'''
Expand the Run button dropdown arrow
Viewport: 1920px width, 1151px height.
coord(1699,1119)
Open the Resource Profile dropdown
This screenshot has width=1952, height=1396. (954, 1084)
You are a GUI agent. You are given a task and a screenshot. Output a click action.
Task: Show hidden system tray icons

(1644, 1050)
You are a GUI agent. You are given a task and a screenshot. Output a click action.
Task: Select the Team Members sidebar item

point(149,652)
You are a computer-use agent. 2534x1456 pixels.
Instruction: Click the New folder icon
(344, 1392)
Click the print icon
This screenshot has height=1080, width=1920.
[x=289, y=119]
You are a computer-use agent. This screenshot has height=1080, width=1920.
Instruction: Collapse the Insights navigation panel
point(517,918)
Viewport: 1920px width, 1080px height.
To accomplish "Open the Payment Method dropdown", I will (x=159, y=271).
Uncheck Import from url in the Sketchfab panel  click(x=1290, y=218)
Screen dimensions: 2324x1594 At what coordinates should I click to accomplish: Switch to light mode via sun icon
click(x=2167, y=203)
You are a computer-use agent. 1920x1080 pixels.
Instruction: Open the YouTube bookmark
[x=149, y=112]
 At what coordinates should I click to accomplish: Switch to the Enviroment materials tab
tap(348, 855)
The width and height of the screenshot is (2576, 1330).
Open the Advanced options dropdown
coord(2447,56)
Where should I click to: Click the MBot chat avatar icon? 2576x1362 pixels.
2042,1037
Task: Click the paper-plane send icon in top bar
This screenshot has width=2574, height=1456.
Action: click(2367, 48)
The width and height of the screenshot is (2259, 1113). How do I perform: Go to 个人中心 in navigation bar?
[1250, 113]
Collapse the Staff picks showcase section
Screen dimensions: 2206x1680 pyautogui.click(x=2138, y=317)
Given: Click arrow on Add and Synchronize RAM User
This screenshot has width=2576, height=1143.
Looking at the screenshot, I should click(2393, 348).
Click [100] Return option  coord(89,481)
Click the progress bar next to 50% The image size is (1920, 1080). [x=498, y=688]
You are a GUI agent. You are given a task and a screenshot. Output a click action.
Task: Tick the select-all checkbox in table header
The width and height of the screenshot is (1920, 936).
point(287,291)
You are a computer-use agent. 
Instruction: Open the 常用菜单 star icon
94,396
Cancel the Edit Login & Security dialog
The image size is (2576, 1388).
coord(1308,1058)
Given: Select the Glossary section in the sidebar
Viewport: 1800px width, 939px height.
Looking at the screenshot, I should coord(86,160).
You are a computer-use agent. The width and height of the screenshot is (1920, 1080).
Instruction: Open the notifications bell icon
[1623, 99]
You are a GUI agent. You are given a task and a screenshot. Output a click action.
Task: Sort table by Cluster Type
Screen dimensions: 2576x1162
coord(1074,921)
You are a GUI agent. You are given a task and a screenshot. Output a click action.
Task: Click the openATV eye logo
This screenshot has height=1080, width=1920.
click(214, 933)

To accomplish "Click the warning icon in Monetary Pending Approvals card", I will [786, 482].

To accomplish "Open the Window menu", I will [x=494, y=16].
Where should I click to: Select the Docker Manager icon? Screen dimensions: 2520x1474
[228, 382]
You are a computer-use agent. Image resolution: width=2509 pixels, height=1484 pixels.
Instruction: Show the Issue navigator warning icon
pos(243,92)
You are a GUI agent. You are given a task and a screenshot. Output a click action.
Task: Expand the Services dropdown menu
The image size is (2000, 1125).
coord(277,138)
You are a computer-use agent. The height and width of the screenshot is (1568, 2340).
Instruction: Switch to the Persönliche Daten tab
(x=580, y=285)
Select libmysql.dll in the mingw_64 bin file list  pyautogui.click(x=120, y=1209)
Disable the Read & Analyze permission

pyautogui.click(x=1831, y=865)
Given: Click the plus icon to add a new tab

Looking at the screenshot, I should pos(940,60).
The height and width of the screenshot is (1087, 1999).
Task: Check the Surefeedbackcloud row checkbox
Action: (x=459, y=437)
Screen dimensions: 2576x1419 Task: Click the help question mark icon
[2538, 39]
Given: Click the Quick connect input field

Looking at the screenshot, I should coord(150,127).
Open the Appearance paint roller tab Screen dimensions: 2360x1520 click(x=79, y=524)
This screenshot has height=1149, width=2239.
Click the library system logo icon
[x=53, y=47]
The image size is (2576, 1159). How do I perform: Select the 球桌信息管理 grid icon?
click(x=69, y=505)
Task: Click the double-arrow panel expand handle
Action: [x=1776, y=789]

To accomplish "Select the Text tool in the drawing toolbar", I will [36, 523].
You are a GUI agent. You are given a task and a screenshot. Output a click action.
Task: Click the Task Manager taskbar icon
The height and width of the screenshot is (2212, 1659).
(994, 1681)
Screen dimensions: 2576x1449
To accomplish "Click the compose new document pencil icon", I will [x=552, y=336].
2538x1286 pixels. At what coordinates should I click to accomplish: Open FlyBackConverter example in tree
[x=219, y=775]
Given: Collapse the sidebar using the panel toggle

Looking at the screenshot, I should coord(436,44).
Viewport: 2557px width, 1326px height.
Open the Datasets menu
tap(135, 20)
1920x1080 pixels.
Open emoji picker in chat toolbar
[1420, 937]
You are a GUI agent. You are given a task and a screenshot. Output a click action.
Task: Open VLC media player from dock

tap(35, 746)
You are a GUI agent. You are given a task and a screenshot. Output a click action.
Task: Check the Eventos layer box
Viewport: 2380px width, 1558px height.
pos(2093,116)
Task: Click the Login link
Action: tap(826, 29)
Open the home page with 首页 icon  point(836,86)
'''
## Work instruction
Start at the first line of the material and write everything out exactly.

## Written response
Expand the Run button dropdown arrow
Viewport: 1920px width, 1151px height.
coord(1699,1119)
Open the Resource Profile dropdown
This screenshot has width=1952, height=1396. (954, 1084)
You are a GUI agent. You are given a task and a screenshot. Output a click action.
Task: Show hidden system tray icons

(1644, 1050)
You are a GUI agent. You are given a task and a screenshot. Output a click action.
Task: Select the Team Members sidebar item

point(149,652)
You are a computer-use agent. 2534x1456 pixels.
Instruction: Click the New folder icon
(344, 1392)
Click the print icon
This screenshot has height=1080, width=1920.
[x=289, y=119]
You are a computer-use agent. This screenshot has height=1080, width=1920.
Instruction: Collapse the Insights navigation panel
point(517,918)
Viewport: 1920px width, 1080px height.
To accomplish "Open the Payment Method dropdown", I will (x=159, y=271).
Uncheck Import from url in the Sketchfab panel  click(x=1290, y=218)
Screen dimensions: 2324x1594 At what coordinates should I click to accomplish: Switch to light mode via sun icon
click(x=2167, y=203)
You are a computer-use agent. 1920x1080 pixels.
Instruction: Open the YouTube bookmark
[x=149, y=112]
 At what coordinates should I click to accomplish: Switch to the Enviroment materials tab
tap(348, 855)
The width and height of the screenshot is (2576, 1330).
Open the Advanced options dropdown
coord(2447,56)
Where should I click to: Click the MBot chat avatar icon? 2576x1362 pixels.
2042,1037
Task: Click the paper-plane send icon in top bar
This screenshot has width=2574, height=1456.
Action: click(2367, 48)
The width and height of the screenshot is (2259, 1113). How do I perform: Go to 个人中心 in navigation bar?
[1250, 113]
Collapse the Staff picks showcase section
Screen dimensions: 2206x1680 pyautogui.click(x=2138, y=317)
Given: Click arrow on Add and Synchronize RAM User
This screenshot has width=2576, height=1143.
Looking at the screenshot, I should click(2393, 348).
Click [100] Return option  coord(89,481)
Click the progress bar next to 50% The image size is (1920, 1080). [x=498, y=688]
You are a GUI agent. You are given a task and a screenshot. Output a click action.
Task: Tick the select-all checkbox in table header
The width and height of the screenshot is (1920, 936).
point(287,291)
You are a computer-use agent. 
Instruction: Open the 常用菜单 star icon
94,396
Cancel the Edit Login & Security dialog
The image size is (2576, 1388).
coord(1308,1058)
Given: Select the Glossary section in the sidebar
Viewport: 1800px width, 939px height.
Looking at the screenshot, I should coord(86,160).
You are a computer-use agent. The width and height of the screenshot is (1920, 1080).
Instruction: Open the notifications bell icon
[1623, 99]
You are a GUI agent. You are given a task and a screenshot. Output a click action.
Task: Sort table by Cluster Type
Screen dimensions: 2576x1162
coord(1074,921)
You are a GUI agent. You are given a task and a screenshot. Output a click action.
Task: Click the openATV eye logo
This screenshot has height=1080, width=1920.
click(214, 933)

To accomplish "Click the warning icon in Monetary Pending Approvals card", I will [786, 482].

To accomplish "Open the Window menu", I will [x=494, y=16].
Where should I click to: Select the Docker Manager icon? Screen dimensions: 2520x1474
[228, 382]
You are a computer-use agent. Image resolution: width=2509 pixels, height=1484 pixels.
Instruction: Show the Issue navigator warning icon
pos(243,92)
You are a GUI agent. You are given a task and a screenshot. Output a click action.
Task: Expand the Services dropdown menu
The image size is (2000, 1125).
coord(277,138)
You are a computer-use agent. The height and width of the screenshot is (1568, 2340).
Instruction: Switch to the Persönliche Daten tab
(x=580, y=285)
Select libmysql.dll in the mingw_64 bin file list  pyautogui.click(x=120, y=1209)
Disable the Read & Analyze permission

pyautogui.click(x=1831, y=865)
Given: Click the plus icon to add a new tab

Looking at the screenshot, I should pos(940,60).
The height and width of the screenshot is (1087, 1999).
Task: Check the Surefeedbackcloud row checkbox
Action: (x=459, y=437)
Screen dimensions: 2576x1419 Task: Click the help question mark icon
[2538, 39]
Given: Click the Quick connect input field

Looking at the screenshot, I should coord(150,127).
Open the Appearance paint roller tab Screen dimensions: 2360x1520 click(x=79, y=524)
This screenshot has height=1149, width=2239.
Click the library system logo icon
[x=53, y=47]
The image size is (2576, 1159). How do I perform: Select the 球桌信息管理 grid icon?
click(x=69, y=505)
Task: Click the double-arrow panel expand handle
Action: [x=1776, y=789]

To accomplish "Select the Text tool in the drawing toolbar", I will [36, 523].
You are a GUI agent. You are given a task and a screenshot. Output a click action.
Task: Click the Task Manager taskbar icon
The height and width of the screenshot is (2212, 1659).
(994, 1681)
Screen dimensions: 2576x1449
To accomplish "Click the compose new document pencil icon", I will [x=552, y=336].
2538x1286 pixels. At what coordinates should I click to accomplish: Open FlyBackConverter example in tree
[x=219, y=775]
Given: Collapse the sidebar using the panel toggle

Looking at the screenshot, I should coord(436,44).
Viewport: 2557px width, 1326px height.
Open the Datasets menu
tap(135, 20)
1920x1080 pixels.
Open emoji picker in chat toolbar
[1420, 937]
You are a GUI agent. You are given a task and a screenshot. Output a click action.
Task: Open VLC media player from dock

tap(35, 746)
You are a GUI agent. You are given a task and a screenshot. Output a click action.
Task: Check the Eventos layer box
Viewport: 2380px width, 1558px height.
pos(2093,116)
Task: Click the Login link
Action: tap(826, 29)
Open the home page with 首页 icon  point(836,86)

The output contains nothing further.